Saved entries:
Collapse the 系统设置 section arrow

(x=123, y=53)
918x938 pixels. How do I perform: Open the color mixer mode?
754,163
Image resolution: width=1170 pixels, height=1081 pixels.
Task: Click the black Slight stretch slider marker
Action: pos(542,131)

Exercise:
From the line holding "918x938 pixels. How" to the last line of the data above, copy every line exactly and include nothing more.

Solution:
918x938 pixels. How do I perform: Open the color mixer mode?
754,163
Image resolution: width=1170 pixels, height=1081 pixels.
Task: Click the black Slight stretch slider marker
Action: pos(542,131)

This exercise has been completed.